To be more concrete, K-Prototypes applies the squared Euclidean distance measure on numeric attributes and the simple matching dissimilarity measure [2] on categorical attributes for finding the closest centroids of objects.
This is an implementation of K-Prototypes using the Octave language.
[centroids, idx] = kprototypes(file, p, n, K, max_init, max_iters);
Parameters:
file - the input data file that consists of m instances of which have n total attributes (m x n matrix)
p - the number of numeric attributes
n - the total number of attributes
max_init - max runs that the algorithm will initialise centroids randomly
max_iters - max iterations that the algorithm will try to reach converge
Outputs:
The function saves all the results including centroids, cluster indices for all the instances, the costs for all the runs, and the number of the run that give the minimum cost.

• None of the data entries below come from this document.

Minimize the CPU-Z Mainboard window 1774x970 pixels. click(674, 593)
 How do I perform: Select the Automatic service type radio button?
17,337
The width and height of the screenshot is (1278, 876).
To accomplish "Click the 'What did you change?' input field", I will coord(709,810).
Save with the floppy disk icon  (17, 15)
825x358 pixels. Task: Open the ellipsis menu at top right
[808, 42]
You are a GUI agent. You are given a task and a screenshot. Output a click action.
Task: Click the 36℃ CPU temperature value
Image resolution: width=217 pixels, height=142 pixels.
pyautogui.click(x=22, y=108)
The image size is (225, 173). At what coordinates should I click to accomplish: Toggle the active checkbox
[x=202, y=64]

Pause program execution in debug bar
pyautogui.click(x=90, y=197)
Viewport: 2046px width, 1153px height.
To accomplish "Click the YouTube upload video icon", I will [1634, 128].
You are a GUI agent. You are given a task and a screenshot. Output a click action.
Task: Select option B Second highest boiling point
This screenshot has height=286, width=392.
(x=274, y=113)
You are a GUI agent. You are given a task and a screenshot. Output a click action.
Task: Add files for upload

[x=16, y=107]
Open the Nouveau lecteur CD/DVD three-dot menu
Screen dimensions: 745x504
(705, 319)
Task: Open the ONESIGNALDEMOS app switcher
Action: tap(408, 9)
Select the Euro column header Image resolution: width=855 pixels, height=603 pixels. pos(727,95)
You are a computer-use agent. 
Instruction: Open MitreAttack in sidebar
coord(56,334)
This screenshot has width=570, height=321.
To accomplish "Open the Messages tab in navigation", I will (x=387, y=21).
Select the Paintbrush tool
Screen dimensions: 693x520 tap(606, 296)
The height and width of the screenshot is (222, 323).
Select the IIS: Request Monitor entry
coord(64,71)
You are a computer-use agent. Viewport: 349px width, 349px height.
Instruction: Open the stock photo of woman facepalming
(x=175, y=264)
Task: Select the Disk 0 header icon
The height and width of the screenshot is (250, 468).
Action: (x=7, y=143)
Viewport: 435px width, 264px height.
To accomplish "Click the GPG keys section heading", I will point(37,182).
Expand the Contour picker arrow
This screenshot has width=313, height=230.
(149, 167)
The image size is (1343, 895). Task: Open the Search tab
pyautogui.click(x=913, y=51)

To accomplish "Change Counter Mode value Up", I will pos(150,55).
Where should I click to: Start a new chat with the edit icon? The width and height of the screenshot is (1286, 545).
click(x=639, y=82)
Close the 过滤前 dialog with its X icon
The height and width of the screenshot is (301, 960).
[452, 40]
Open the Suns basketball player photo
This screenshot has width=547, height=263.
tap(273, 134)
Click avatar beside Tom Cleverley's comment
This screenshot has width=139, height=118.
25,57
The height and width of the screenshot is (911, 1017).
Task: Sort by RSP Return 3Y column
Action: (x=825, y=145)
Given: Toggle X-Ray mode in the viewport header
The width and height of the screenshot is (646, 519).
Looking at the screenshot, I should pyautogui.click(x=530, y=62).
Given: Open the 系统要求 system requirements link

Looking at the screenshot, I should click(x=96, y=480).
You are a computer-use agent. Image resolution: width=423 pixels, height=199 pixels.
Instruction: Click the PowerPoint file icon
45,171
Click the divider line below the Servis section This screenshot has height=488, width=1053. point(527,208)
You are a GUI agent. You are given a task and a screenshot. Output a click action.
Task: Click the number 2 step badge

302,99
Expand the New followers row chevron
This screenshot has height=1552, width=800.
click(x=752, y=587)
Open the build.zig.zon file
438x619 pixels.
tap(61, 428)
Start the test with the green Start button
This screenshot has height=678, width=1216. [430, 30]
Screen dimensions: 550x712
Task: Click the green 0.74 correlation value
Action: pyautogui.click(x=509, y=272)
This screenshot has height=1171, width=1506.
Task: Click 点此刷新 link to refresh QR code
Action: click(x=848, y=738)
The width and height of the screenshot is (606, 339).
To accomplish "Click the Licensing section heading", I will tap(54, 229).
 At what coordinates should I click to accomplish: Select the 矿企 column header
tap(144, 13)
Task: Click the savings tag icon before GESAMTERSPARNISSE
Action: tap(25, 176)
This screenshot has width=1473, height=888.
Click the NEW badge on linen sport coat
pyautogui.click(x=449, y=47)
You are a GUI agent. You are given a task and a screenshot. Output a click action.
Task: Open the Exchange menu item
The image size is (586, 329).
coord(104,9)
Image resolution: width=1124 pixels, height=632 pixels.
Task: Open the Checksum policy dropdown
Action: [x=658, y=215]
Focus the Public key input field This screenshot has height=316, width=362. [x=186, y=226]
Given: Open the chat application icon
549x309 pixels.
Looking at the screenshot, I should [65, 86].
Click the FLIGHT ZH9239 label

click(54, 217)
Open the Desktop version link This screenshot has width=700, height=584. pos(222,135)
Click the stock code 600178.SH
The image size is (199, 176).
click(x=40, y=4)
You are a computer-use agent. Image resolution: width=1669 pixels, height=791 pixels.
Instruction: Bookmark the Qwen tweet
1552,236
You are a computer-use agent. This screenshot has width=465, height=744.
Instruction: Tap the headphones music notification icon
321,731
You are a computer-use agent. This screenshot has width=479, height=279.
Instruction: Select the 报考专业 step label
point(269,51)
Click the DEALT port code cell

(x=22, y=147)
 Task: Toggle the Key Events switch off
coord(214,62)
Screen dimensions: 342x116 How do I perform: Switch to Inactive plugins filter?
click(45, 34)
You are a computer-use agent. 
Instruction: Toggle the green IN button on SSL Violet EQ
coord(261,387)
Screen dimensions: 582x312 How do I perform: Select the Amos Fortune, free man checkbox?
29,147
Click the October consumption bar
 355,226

It also plots the cost function as a function of the number of runs, and saves it to a file.
[1] Z. Huang, “Extensions to the k-means algorithm for clustering large data sets with categorical values,” Data mining and knowledge discovery, vol. 2, no. 3, pp. 283–304, 1998.
[2] L. Kaufman and P. J. Rousseeuw, Finding groups in data: an introduc- tion to cluster analysis. John Wiley & Sons, 2009, vol. 344.